The Breast-Cancer Gene

There are multiple factors that can increase a woman’s risk for breast cancer. Obesity, alcohol use, unhealthy diet, hormone therapy, ethnic background (most notably, women of Ashkenazi Jewish descent), and age can all play a role when it comes to breast-cancer risk. Information about a woman’s genetics especially — including family history of breast cancer and other cancers as well — provide huge clues into the likelihood of developing the disease.

There are two genes in particular, called BRCA1 and BRCA2, that have been studied in depth: BRCA1 and BRCA2 are part of a group of genes called tumor suppressors, which means that they help the body fight against the production and spread of cancerous cells.

When one or both of these genes are mutated in some way, it can impede the body’s ability to prevent cancer-cell growth and therefore increase a woman’s risk of breast cancer. BRCA1 and BRCA2 mutations can also lead to an increased risk of uterine and cervical cancers, as well as melanoma and other cancers. In men, it can lead to an increased risk for breast cancer, too, in addition to increased risks for prostate and testicular cancers, among others.

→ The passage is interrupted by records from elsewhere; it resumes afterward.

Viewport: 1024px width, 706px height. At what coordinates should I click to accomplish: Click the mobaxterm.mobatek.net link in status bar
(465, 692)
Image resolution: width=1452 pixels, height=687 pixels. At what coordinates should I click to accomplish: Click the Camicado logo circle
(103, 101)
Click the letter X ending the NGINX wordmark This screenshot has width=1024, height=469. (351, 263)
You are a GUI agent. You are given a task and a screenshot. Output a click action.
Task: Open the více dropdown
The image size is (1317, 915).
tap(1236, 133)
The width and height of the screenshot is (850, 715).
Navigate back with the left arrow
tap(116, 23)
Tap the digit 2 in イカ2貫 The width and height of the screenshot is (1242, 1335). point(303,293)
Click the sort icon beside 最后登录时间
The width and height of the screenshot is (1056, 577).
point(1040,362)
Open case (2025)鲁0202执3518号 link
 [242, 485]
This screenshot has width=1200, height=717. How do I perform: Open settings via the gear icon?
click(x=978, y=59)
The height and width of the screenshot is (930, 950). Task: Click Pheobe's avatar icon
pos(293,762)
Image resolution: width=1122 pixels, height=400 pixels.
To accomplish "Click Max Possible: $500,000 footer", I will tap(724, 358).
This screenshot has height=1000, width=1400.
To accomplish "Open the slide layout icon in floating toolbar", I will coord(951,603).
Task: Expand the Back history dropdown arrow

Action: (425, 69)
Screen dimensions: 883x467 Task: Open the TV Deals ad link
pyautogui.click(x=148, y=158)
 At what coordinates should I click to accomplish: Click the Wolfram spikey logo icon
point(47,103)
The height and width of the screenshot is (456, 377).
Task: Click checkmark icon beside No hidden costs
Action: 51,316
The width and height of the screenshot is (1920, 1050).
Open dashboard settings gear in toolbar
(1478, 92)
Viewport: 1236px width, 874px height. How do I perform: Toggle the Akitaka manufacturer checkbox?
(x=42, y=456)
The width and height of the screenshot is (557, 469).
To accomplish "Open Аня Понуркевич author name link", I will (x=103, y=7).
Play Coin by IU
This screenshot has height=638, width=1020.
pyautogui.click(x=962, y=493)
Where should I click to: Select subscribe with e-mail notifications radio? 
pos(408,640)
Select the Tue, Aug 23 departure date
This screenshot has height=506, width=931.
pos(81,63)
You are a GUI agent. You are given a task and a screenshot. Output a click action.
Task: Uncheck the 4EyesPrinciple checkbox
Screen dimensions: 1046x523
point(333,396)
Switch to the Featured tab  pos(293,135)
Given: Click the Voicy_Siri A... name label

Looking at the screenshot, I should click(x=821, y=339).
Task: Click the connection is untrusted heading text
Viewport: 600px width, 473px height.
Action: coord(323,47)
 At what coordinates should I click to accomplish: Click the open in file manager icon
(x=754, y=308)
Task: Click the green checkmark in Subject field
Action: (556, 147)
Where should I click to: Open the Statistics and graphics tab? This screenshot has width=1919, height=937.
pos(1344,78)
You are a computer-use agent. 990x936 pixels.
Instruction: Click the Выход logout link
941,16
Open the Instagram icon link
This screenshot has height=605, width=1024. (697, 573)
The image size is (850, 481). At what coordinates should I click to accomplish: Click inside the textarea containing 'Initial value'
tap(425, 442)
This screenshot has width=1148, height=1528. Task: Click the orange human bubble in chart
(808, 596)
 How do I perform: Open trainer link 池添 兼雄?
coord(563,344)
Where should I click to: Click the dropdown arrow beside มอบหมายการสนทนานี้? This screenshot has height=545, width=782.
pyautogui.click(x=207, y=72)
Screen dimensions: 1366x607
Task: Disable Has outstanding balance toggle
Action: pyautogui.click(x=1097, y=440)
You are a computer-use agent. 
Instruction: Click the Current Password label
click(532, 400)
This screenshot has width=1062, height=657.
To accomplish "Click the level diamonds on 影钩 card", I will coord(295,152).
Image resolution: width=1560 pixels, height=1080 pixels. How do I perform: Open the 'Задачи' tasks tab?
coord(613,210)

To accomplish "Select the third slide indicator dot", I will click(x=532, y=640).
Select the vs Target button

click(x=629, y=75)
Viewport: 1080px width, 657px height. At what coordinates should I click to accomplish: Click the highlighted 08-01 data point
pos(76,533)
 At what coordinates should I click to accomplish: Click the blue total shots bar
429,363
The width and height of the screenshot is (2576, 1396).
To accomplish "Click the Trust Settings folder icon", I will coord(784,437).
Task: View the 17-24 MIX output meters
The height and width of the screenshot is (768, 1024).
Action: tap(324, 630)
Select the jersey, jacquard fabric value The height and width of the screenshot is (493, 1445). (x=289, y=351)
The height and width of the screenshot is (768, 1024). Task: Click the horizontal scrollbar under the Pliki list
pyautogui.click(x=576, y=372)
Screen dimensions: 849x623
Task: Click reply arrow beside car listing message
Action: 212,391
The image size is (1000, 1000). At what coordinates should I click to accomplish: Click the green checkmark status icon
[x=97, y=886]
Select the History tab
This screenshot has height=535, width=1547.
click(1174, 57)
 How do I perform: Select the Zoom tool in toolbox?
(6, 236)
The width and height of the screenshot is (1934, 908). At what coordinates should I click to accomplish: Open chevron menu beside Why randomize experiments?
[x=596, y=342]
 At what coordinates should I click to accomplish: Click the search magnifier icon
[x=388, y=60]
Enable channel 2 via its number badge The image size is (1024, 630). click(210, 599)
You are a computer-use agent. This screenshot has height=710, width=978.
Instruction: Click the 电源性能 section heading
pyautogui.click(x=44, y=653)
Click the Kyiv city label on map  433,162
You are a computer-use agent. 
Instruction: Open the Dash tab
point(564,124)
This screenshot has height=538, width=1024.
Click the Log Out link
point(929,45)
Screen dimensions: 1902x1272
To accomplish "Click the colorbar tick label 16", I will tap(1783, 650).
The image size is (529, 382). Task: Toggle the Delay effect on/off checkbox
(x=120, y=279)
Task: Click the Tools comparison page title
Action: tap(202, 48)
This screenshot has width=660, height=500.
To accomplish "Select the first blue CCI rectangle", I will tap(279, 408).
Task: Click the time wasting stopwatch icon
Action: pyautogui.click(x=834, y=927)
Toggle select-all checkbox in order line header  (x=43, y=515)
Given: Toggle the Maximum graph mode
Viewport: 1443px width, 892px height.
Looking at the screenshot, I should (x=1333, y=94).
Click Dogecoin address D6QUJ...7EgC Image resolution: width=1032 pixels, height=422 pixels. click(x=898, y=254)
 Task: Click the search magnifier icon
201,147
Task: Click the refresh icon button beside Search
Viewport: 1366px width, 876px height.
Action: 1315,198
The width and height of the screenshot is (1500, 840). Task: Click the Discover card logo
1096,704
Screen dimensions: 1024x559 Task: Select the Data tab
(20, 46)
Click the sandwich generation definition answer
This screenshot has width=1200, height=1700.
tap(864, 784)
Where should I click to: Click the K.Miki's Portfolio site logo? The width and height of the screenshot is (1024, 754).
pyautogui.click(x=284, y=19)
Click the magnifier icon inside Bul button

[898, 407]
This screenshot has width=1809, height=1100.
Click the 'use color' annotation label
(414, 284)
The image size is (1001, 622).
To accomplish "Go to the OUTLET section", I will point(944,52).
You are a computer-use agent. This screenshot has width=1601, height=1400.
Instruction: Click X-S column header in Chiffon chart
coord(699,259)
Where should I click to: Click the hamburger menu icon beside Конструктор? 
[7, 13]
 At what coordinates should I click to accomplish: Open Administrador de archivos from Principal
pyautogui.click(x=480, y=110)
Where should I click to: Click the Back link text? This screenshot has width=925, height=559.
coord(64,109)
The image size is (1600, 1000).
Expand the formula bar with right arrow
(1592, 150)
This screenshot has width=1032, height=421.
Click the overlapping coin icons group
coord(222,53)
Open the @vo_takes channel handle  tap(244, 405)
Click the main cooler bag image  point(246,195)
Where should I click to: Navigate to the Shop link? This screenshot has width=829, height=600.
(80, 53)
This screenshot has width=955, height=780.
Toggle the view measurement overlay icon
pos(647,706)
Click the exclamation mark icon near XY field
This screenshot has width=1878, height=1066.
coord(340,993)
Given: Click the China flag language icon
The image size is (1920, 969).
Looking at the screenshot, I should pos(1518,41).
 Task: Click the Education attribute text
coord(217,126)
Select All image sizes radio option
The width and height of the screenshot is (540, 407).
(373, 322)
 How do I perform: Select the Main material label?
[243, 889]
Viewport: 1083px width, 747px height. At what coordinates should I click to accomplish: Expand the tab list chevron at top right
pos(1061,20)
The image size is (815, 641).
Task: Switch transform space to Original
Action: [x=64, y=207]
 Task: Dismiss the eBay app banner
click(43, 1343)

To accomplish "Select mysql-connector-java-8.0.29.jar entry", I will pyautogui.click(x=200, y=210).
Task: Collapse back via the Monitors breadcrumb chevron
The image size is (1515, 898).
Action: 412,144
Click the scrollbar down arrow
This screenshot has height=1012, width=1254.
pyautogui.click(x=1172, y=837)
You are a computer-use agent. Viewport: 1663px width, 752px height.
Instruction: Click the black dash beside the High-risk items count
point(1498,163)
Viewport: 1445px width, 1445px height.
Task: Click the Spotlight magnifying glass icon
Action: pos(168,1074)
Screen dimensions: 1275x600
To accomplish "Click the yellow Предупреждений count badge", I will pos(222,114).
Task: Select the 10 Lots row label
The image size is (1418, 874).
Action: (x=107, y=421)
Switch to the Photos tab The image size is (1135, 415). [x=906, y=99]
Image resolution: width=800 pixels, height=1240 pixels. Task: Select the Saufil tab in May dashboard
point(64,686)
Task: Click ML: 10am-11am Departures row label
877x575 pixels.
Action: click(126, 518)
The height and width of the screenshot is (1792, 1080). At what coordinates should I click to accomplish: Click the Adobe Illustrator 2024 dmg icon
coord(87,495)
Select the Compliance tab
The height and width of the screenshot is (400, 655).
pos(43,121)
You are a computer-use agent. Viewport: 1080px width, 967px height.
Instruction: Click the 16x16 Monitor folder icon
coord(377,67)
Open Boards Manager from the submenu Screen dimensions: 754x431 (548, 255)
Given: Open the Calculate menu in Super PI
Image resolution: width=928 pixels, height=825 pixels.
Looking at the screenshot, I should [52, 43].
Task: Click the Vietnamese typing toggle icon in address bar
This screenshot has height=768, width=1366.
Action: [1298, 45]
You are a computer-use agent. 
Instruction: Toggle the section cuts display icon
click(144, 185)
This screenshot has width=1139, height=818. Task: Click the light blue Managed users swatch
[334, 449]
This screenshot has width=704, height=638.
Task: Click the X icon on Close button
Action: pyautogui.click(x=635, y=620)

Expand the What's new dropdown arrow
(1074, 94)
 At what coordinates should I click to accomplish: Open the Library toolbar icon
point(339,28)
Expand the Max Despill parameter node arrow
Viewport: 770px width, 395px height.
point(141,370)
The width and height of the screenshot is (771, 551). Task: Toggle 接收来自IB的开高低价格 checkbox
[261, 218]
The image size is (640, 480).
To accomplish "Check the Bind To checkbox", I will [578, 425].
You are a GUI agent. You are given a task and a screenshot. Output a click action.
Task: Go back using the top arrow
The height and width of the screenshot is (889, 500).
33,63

Depending on your family history, your doctor might recommend that you see a genetic counselor to discuss the possibility of genetic testing. If you have two or more first-degree family members (that is, parents, offspring, or siblings) who were diagnosed with breast cancer, testing is likely to be recommended. If you are of Ashkenazi Jewish descent, even one first-degree family member with a breast-cancer diagnosis could be enough reason for you to get tested, as women of this ethnicity have been found to have a higher frequency of a few particular BRCA1 and BRCA2 mutations. All of this can be discussed with your doctor, who can help you understand your risk level and determine whether genetic testing is a smart choice.

Genetic testing for the breast-cancer genes is performed with a simple blood test, and the results can be negative, positive, or unclear. If the result is negative, it means that your risk for developing breast cancer is no higher than that of the general population, but it doesn’t mean that you are guaranteed to never develop breast cancer (or any other type of cancer), and you should continue to get regular checkups and mammograms.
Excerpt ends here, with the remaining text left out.